----- Text passage

Cassius Winston used to believe his headband possessed magical powers.

Long before he became Michigan State’s point guard and the driving force behind this Final Four run, his mother would tote various color options to his AAU games in Detroit.

When Winston wasn’t playing well, he’d switch to a different-colored headband. Usually that did the trick.

“It got to the point where I got so comfortable with the headband, I had to keep wearing it,” Winston said last weekend in Washington, D.C., where he wore a white headband to defeat LSU and a green one to topple Duke.

Winston might not have actual super powers, but the first-team All-America does have an uncanny ability to calm things down for the Spartans, or rev things up dramatically, depending on what coach Tom Izzo needs.

“He’s the straw that stirs the drink,” Izzo said.

The 6-1, 185-pound Winston has grown from a self-proclaimed crybaby from his younger days into an unflappable leader who took on the role as team captain in February, as a junior.

----------

### Tasks and exercises
1) In the article about Cassius Winston, what color headband did he wear in the win over LSU?
2) Name every college team mentioned in the article about Cassius Winston.
3) Render this sentence from the Cassius Winston article in Spanish: "Cassius Winston used to believe his headband possessed magical powers."

----- Data supplied

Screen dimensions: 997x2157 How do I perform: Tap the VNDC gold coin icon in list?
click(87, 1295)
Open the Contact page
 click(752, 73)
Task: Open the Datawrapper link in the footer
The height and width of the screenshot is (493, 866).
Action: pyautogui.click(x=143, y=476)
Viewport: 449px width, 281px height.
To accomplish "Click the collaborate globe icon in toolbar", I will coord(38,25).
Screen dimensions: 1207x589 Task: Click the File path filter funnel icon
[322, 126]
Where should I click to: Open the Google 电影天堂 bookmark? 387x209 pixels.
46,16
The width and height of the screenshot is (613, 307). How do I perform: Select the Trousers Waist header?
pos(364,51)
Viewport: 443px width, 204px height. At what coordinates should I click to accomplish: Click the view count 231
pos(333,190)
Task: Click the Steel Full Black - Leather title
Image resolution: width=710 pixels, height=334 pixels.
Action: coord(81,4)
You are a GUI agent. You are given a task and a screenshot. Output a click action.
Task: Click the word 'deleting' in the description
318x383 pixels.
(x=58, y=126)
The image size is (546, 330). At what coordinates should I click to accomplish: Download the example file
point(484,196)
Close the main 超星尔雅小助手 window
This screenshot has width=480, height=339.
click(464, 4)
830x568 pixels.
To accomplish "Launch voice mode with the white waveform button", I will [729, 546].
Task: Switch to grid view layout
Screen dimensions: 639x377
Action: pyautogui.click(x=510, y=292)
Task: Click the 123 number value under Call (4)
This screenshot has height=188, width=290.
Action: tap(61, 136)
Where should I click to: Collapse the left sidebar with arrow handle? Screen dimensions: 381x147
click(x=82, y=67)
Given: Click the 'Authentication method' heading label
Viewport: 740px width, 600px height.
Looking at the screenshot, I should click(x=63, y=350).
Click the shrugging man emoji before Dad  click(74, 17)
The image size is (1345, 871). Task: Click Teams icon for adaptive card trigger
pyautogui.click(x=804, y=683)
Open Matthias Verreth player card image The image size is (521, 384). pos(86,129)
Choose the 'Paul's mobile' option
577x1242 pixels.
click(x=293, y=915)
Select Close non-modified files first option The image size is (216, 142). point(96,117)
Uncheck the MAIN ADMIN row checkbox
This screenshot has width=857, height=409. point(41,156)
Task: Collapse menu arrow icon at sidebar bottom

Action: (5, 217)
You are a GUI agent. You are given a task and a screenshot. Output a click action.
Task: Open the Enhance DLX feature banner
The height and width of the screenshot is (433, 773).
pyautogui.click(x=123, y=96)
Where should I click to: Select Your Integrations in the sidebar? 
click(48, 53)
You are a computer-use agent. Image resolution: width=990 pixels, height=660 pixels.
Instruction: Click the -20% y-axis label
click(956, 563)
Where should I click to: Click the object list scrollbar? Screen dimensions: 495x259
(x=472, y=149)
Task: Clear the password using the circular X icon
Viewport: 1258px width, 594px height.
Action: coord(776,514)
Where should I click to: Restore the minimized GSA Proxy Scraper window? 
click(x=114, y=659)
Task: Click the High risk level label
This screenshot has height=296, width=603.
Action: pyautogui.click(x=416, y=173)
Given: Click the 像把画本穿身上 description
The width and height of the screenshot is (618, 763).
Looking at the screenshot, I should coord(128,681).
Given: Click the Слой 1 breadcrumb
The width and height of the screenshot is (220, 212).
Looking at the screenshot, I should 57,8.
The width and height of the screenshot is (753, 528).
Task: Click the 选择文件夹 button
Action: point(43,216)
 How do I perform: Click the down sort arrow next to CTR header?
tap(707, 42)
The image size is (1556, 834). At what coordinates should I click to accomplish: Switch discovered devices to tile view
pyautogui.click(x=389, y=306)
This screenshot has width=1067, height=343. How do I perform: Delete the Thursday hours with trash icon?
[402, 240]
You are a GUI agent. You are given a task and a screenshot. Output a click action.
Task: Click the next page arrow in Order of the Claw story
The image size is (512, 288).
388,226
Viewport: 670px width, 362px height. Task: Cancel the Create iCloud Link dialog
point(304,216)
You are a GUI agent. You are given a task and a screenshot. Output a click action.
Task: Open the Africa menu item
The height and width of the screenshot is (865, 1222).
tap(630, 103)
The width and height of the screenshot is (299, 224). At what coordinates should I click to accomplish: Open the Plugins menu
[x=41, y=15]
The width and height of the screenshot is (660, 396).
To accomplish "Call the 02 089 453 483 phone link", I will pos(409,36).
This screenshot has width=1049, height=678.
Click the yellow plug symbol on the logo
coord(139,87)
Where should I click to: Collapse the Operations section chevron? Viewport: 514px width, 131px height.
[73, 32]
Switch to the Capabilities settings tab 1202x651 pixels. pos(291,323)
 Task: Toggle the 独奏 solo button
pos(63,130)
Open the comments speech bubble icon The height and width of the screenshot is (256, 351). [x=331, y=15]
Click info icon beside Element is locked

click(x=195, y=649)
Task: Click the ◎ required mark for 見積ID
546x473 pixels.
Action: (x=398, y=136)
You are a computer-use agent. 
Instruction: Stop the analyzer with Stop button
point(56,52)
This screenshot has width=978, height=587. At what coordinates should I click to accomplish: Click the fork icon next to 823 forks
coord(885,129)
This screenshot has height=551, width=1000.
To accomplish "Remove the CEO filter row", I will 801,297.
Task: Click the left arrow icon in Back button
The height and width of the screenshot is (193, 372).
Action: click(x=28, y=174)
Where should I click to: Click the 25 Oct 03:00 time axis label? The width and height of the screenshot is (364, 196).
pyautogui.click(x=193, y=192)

----------

### Per-task answers
1) White

2) Michigan State, LSU, Duke

3) Cassius Winston solía creer que su cinta para la cabeza tenía poderes mágicos.